- **提示文**:
· · ·

画期的な薬が続出で命が救われる一方、その高額医療費を健常者が負担、国民皆保険崩壊も
厚労省は特例拡大再算定に加えて、2018年には薬の「費用対効果」を調べて薬価に反映する方法を試行することも発表しました。どれだけ延命できたか、生活の質が改善したかなどを数値化して比較するもので、英国やオーストラリアでは導入が進んでいます。今年4月には、費用対効果を分析する対象が公表されました。保険適用の医薬品7種類と医療機器5種類で、オプジーボもその対象です。
値段に対して効果が低ければ価格を下げるよう、18年度の診療報酬改定に反映させるということです。
厚労省はこれまでにも、薬剤費を抑えるために2年に1回、診療報酬改定で薬価を数%ずつ引き下げてきました。薬の特許が切れると、その成分を使って価格が安い後発医薬品(ジェネリック)を販売することができます。厚労省は、そのジェネリックの普及も促進しており、医療用医薬品に占めるジェネリックの割合を「18~20年度に80%以上」にするという目標を立てています。
逼迫する医療保険制度
しかし、日本の医療費総額は年々増加を続け、13年度には40兆円を超えました。20年前と比べると6割も増えていて、高齢化に加え医療技術の進歩などが主な要因と考えられています。さらに、患者の医療費の自己負担を所得に応じて一定額に抑える高額療養費制度の利用が大きく伸びています。13年度の全国の支給件数はおよそ5400万件で、支給額は約2兆2200億円となっています。

· · ·

- **一覧の抜粋**:
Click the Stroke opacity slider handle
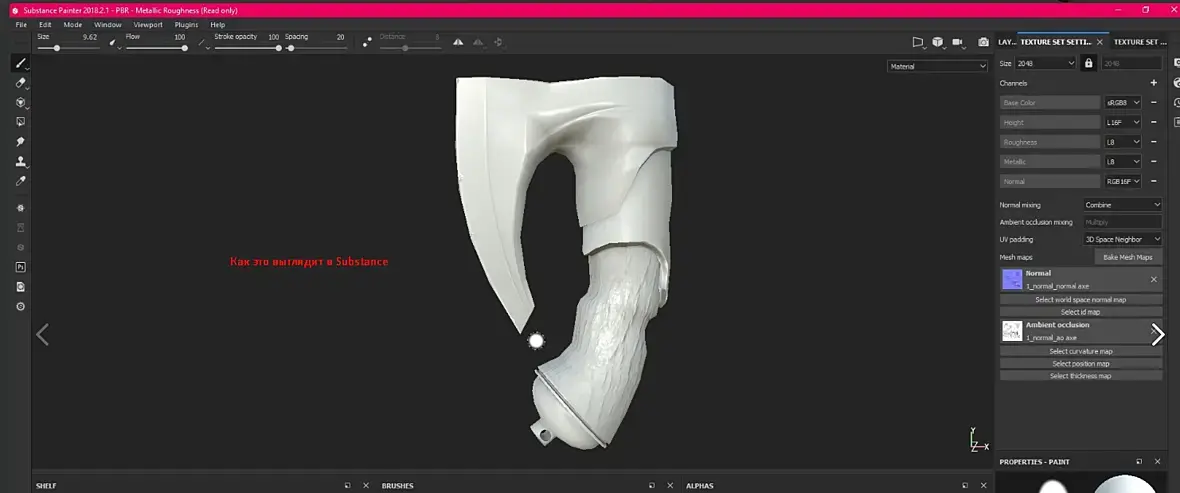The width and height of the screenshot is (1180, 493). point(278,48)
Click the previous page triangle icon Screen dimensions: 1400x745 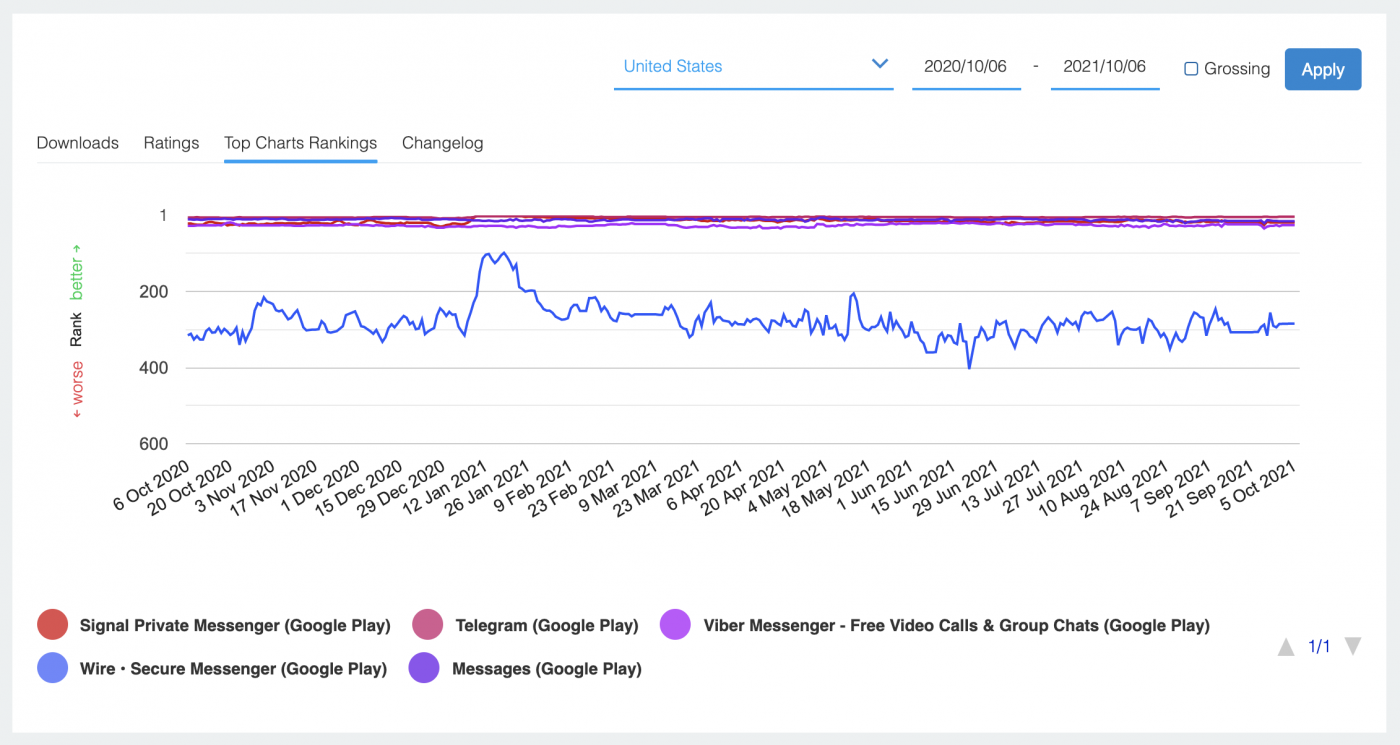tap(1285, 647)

· · ·

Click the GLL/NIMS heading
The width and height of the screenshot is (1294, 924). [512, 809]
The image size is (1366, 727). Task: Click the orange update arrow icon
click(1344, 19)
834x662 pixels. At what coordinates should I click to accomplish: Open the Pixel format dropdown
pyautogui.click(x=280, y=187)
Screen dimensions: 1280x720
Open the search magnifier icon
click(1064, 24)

· · ·

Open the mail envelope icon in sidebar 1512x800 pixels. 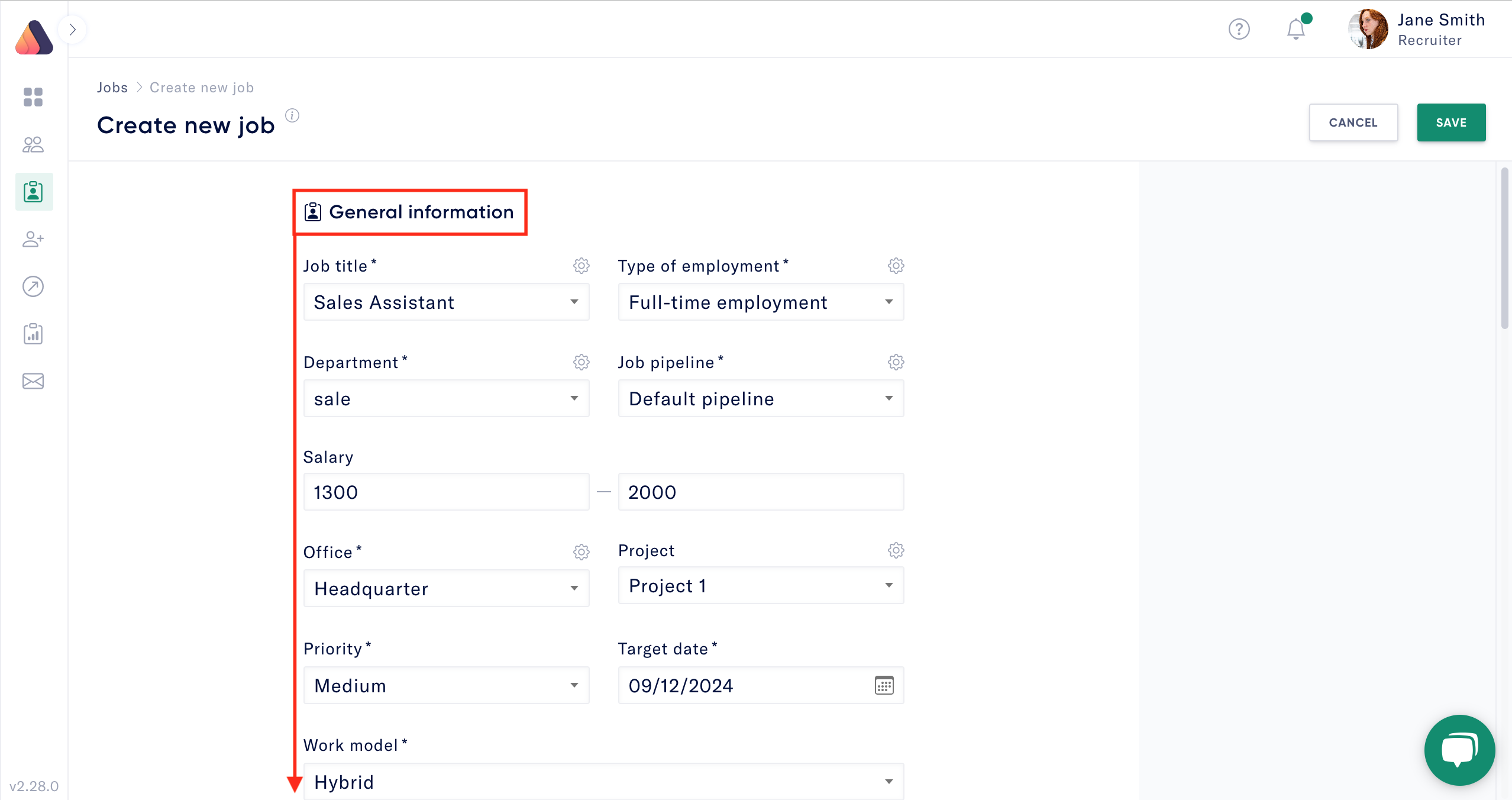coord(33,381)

· · ·

- **演習課題**:
高額な医療費と薬価に関する提示文を、最後の文の後から書き継いでください。 一覧を参照する必要はありません。

- **課題の解答**:
これらは当然、保険料や患者の自己負担では賄えず、全体の約4割を税金で穴埋めしています。団塊世代がすべて75歳以上となる25年ごろになると、医療費は50兆円を超えると予想されています。
患者の自己負担分との差額を負担する、企業の健康保険組合や国民健康保険組合など、医療保険者の財政もかなり厳しい状態です。健康保険組合連合会(健保連)の14年度予算では、1409組合のうち半数以上が赤字となっています。さらに、同年度に健保連の各組合に申請があった医療費のうち、1カ月の医療費が1000万円以上に上る申請も300件ありました。
オプジーボをはじめとした高額薬剤の使用が進めば、薬剤費が医療費全体の半分以上を占めるようなことにもなりかねません。そうなると、極端な保険料引き上げや増税も必要となるでしょうし、医療給付を抑えるために、現行の治療行為や医薬品の中から国民皆保険の対象外となるものも出てくるでしょう。その結果、当然、自己負担額も高くなります。